Federal Court dismisses First Nations’ challenges to TMX pipeline project

OTTAWA — The Federal Court of Appeal has dismissed legal objections to Ottawa’s decision to approve the Trans Mountain pipeline expansion a second time.

In a 3-0 decision, the court rejected four challenges from First Nations in British Columbia to the approval, which were filed last summer. The 95-page ruling says there is no legal basis to interfere with the federal cabinet’s approval of the project.

That means construction can continue on the project, though the First Nations have 60 days to appeal to the Supreme Court.

Natural Resources Minister Seamus O’Regan said the government welcomes the ruling and believes it proves that if consultations and reviews are done properly, major projects can be built in Canada.

“This has worked out well,” he said.

“The courts have acknowledged that we listened and that we want to do things right.”

Chief Lee Spahan of the Coldwater Indian Band said in a statement an appeal to the Supreme Court is under consideration. He also said his band must still be consulted on the route the expansion will take, with the approved route passing an aquifer that is the only source of drinking water for 320 people living on the main Coldwater reserve.

The band wants the route moved away from the aquifer.

The cabinet originally approved the expansion project, to twin the existing pipeline, in November 2016. Prime Minister Justin Trudeau said at the time it was in Canada’s national interest to build the project, which will provide oilsands producers more transportation capacity to get their products to market.

That approval was overturned by the Federal Court of Appeal in August 2018, citing an insufficient consultation process with Indigenous communities and a failure to properly take into account the potential impact on marine life from additional oil tankers off the B.C. coast. Ottawa then launched another round of consultations with Indigenous communities and asked the National Energy Board to look at marine life.

In June 2019, cabinet issued its second approval for the project. Following that, the Coldwater Indian Band, Squamish Nation, Tsleil-Waututh and a group of small First Nations in the Fraser Valley asked the court to review the decision a second time. The court refused to hear a challenge from environment groups seeking a review of the decision on environmental grounds but agreed to go ahead with the First Nations case.

In a December hearing, lawyers for the bands argued the government went into the new consultations having predetermined the outcome.

But the judges said “this was anything but a rubber-stamping exercise.”

“The end result was not a ratification of the earlier approval, but an approval with amended conditions flowing directly from the renewed consultations,” the ruling said.

The judges found the government made a genuine effort, listened to and considered concerns raised by First Nations, and sometimes agreed to accommodate those concerns, “all very much consistent with the concepts of reconciliation and the honour of the Crown.”

They also say while it is true not all the concerns raised were accommodated, “to insist on that happening is to impose a standard of perfect,” that is not required by law.

“We particularly appreciate the clarity in the decision that the duty to consult does not equal a veto,” Alberta Premier Jason Kenney said in a statement.
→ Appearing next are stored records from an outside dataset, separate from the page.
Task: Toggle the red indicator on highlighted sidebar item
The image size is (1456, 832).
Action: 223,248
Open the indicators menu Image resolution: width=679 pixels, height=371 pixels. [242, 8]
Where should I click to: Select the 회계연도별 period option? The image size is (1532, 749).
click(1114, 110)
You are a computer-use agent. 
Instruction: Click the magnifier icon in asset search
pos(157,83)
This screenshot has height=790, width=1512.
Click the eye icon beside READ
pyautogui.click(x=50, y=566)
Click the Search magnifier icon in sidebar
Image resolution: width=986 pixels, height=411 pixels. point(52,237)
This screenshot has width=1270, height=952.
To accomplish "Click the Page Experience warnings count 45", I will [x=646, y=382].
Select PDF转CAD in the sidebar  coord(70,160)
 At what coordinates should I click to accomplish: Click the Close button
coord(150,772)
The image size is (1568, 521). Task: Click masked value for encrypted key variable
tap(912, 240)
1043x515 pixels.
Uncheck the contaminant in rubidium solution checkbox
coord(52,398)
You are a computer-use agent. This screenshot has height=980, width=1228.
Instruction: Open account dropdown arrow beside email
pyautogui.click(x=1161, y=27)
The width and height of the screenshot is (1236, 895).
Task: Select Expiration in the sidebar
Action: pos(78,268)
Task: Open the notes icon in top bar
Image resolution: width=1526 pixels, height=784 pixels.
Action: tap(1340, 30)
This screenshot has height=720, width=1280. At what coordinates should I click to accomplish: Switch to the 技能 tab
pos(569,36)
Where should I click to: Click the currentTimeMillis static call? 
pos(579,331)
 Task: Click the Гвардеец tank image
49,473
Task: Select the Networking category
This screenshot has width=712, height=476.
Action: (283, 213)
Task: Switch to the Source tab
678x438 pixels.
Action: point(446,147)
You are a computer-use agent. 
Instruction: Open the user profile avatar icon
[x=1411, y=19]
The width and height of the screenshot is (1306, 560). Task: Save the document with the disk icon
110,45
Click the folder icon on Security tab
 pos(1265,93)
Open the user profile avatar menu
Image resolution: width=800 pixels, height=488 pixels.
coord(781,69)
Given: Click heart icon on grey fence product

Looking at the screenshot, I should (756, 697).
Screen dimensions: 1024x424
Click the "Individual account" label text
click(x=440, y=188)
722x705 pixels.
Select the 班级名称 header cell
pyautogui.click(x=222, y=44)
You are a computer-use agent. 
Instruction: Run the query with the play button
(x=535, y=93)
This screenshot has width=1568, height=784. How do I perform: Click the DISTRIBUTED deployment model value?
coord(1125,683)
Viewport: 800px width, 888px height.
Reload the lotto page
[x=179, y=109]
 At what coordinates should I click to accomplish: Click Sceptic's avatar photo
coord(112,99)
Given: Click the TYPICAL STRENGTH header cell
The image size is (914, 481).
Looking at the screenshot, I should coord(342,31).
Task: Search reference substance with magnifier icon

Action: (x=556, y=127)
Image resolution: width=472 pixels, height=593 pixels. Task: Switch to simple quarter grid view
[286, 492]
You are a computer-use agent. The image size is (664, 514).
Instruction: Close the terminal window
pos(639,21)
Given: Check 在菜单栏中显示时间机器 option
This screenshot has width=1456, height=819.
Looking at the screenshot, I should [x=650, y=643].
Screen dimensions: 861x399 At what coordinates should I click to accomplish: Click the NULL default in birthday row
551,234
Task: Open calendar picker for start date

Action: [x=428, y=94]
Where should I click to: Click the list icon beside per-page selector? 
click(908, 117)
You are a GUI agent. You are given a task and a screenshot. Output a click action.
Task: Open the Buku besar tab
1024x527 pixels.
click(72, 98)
He said most Canadians and most First Nations “want to share in the economic benefits of responsible resource development” and “it’s time to get this pipeline built.”

O’Regan acknowledged there will be people unhappy with the court’s judgment and any outstanding concerns they have will not be ignored.

“I want to say clearly to those who are disappointed with today’s court decision: we see you and we hear you,” he said. “As construction continues to move forward we will take every step that we can to ensure that this project moves forward in the right way.”

The expansion project would triple the capacity of the existing pipeline between Edmonton and a shipping terminal in Burnaby, B.C., with the new pipeline carrying mainly diluted bitumen for export.

It has become a political challenge for Trudeau as he insists Canada can continue to expand oil production and still meet its commitments to cut greenhouse gas emissions.

Trudeau’s government bought the existing pipeline and the expansion plan in 2018 after political opposition to the project from the B.C. government caused Kinder Morgan Canada to pull out from building the expansion. The government intends to finish the expansion and then sell both the existing pipeline and the expansion back to the private sector.

It has been in talks with some Indigenous communities about the sale but Finance Minister Bill Morneau has said the project won’t be sold until all the risks about proceeding are eliminated. Those risks include this court case.

Morneau said Tuesday the government still expects about $500 million in revenues each year once the pipeline is up and running, all of which will be put towards clean technology and energy projects.